Professor Amina Mama
This year’s edition of the annual Kwame Nkrumah Pan-African Intellectual and Cultural Festival will take place from Monday, September 20 to Friday September 24, 2021, the organisers have announced.
The festival themed: “Pan Africanism, Feminism and the Next Generation: Liberating the Cultural Economy” would be preceded by a three-day Youth and Film Festival from September 15 to 17.
This year’s event which is the third edition would be hosted by the current Kwame Nkrumah Chair in African Studies, Professor Amina Mama, under the auspices of the Institute of African Studies, University of Ghana, Legon.
According to the organisers, the festival sought to celebrate and showcase the beauty, ingenuity, and creativity of African cultural production.
The added that it would provide a vibrant transgenerational platform for intellectual debate on the kind of cultural and economic architecture required to turn Africa’s material and cultural resources into decent livelihoods and well-being for African people.
Due to the global COVID-19 pandemic, this year’s festival would be digitally curated and live-streamed globally over the internet for the first time.
A statement issued by the organisers mentioned that the main festival would be preceded by a three-day youth curated festival, ‘Youth First’, and would be devoted to celebrating the creativity and inventiveness of Africa’s youth across the continent and in the diaspora.
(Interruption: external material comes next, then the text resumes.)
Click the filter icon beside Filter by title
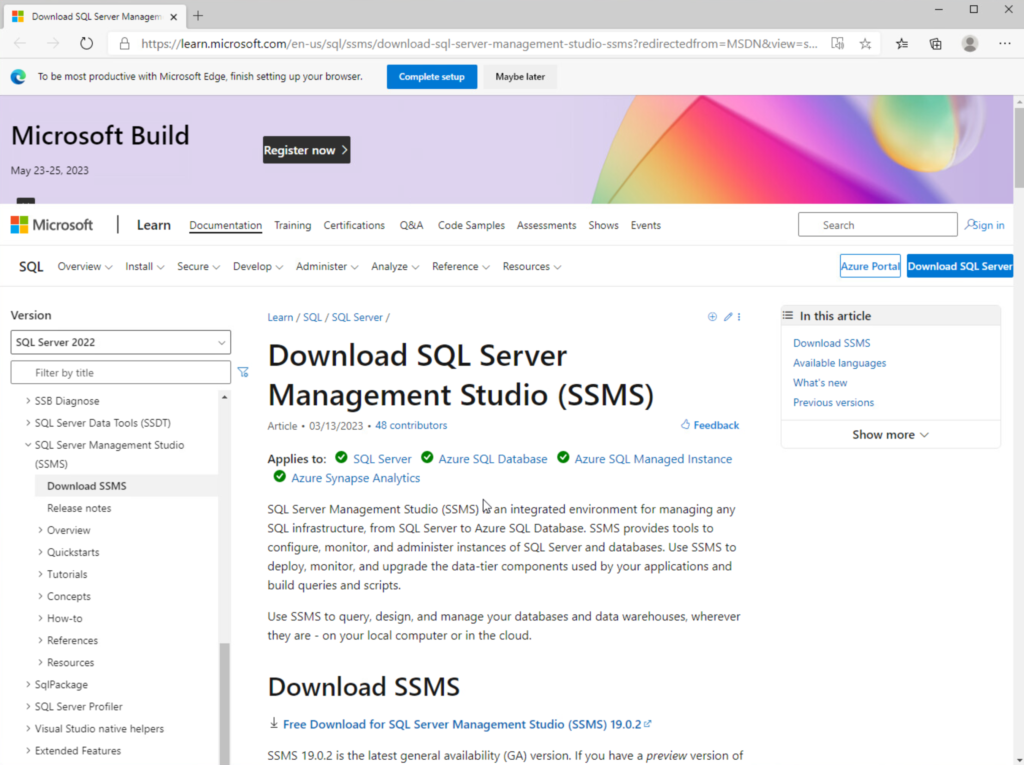 (243, 372)
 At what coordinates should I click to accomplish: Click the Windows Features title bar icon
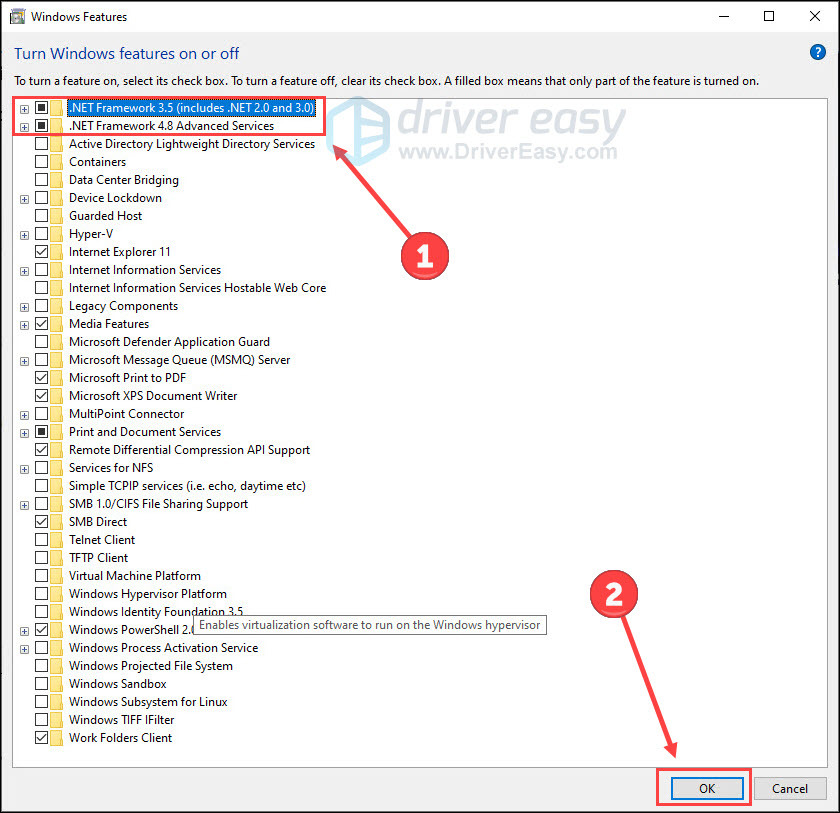click(17, 17)
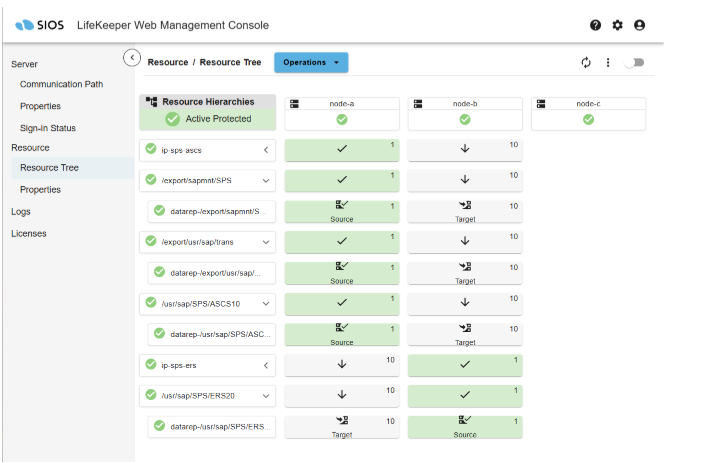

It would demonstrate the immense potential of young African people and reflect on the unique conditions facing the next generation.
“The Youth First curators are calling on all young Africans to join them in telling their stories, to inspire new visions of a continent that values future generations and places African youth firmly at the helm of their own affairs,” the statement said.
Similarly, the five-day main festival would assemble the best of Africa’s cultural workers, academics, activists and practitioners from various sectors of the African and global cultural economy to contribute to a truly Pan African discourse.
“This makes for a powerful and rich programme that includes: symposia and political discussions, dance and musical performances, film screening, an exhibition of art, as well as the demonstration of inventions and technological innovations galvanised by African women, the youth and other 21st century movements intent on ensuring a better future for Africa and the world,” it said.